In all seriousness, Assassin’s Creed: Odyssey takes the ideas introduced in last year’s Origins and runs even further in that direction. This game looks at its past, rolls its eyes, then hops in a limo with Mass Effect and The Witcher, except it’s pouring Miller Light into its champagne flute instead of Moscato. This game wants you to play it as long as humanly possible, and it does so by leading you through a constantly updating inventory, large, overlapping skill trees, and several plot threads that are resolved in part through menus and other related accomplishments, many of which aren’t even mandatory. Combine that with plans for future DLC and the absolutely massive world map, and the moment you get started, you’ll realize you may as well get married to Assassin’s Creed: Odyssey if you want to get all the achievements.
But this isn’t a total grindfest like Destiny or something like Dragon Quest. Assassin’s Creed: Odyssey insists that you take your time with it, actively discouraging you from rushing with the new “Discovery Mode.” It’s one of the opening choices and is labeled as the intended way to play the game. In Discovery Mode, you seldom get traditional waypoints. Instead, you are given clues as to your objective’s location, and it’s up to you to learn your surroundings, explore, and even look at your map like it’s an actual map and not a malfunctioning Dragon Radar. Your reward for taking this path is being eaten by wolves on the way at least twice, and that’s pretty cool for a game that was all about showering players with icons only a few years ago. Of course, if you want, you can opt for the icons anyway.
When it comes to combat, we’re looking at another melting pot of ideas and inspirations. My time with Origins was unfortunately brief, but what I did play felt like a western, AAA take on the Dark Souls-like formula. Heavy, chunky swings, commitment to your button presses, and slight dodging were key. Assassin’s Creed: Odyssey, then, is a course correction back to something a bit more friendly, but without leaving that foundation. It’s faster and much more forgiving. You can cancel what you’re doing, in some cases, and have a nice dodge roll that will get you out of jail for free in most occasions. You also have a whole host of skills to choose from that allow you to interrupt, disarm, and abuse invincibility frames like you’re a bad Street Fighter player. You even have a parry move with an opening window that lasts for at least six years, which I often found myself grateful for.
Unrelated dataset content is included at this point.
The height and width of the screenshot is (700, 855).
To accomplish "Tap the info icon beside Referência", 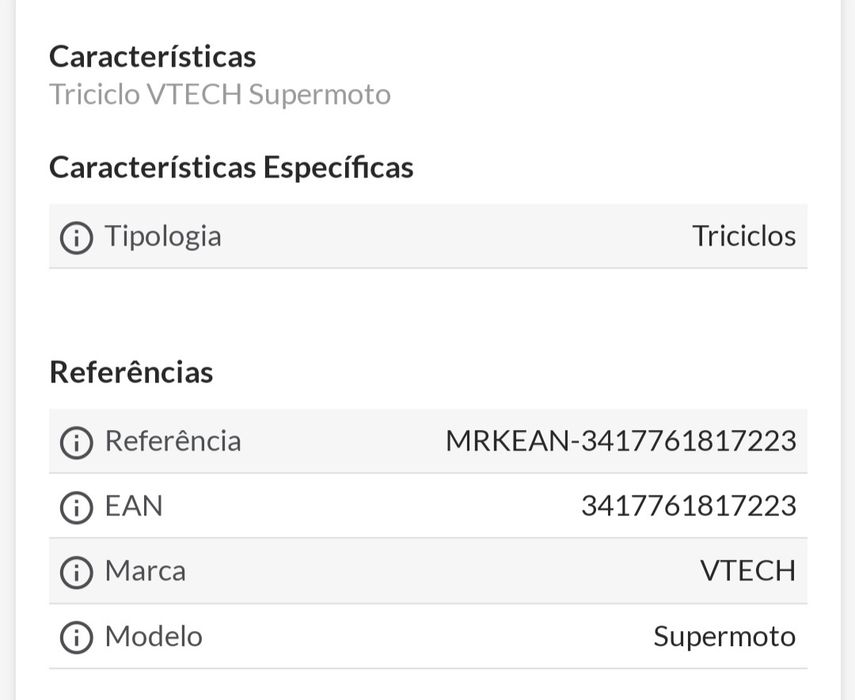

See, with this extra degree of mobility and kit,Assassin’s Creed: Odyssey isn’t afraid to toss groups of enemies at you constantly, forcing you to pay attention to what you’re doing, even if it’s more button mashing-friendly. If you’re careless or too underleveled, you probably won’t survive a group encounter if you mess up your sneaking or you’re playing one of the new, large-scale battles that can happen as a result of your violent tampering with political encampments. There’s also a neat riff on the Shadow of Mordor Nemesis system that doubles as a Grand Theft Auto kind of deal. It sends super-powered, Ancient Greek cops at you with increasing aggression as you make yourself more and more known and wanted. One mercenary on your trail can be challenging enough, but when they start hunting you in groups, you either better be a master of group fights or prepare to empty your pockets to lower your bounty.
Also, boat combat is back! If you were really into the naval fights in Assassin’s Creed IV: Black Flag, they’re back in full force here, with much of the framework there still intact. The key difference is, you’re using spears and arrows instead of cannons, but you’ll feel right at home the moment you get your ship. It’s also more of a side thing, so it’s a bit more of a streamlined process to get upgrades.
If you think that sounds like a lot of game, thanks for paying attention the whole time. Let’s move onto the storytelling, because it’s kind of a big deal here despite also being a mess. The name of the game here is choice, and this is where Assassin’s Creed: Odyssey jumps in with the likes of Mass Effect or the departed Telltale Games. You pick your character and they are a defined and written character, but most dialogue scenes present you with choices. Sometimes those choices lead to new sidequests, sometimes those choices lead to casual boning, and sometimes those choices will significantly alter what happens in the story.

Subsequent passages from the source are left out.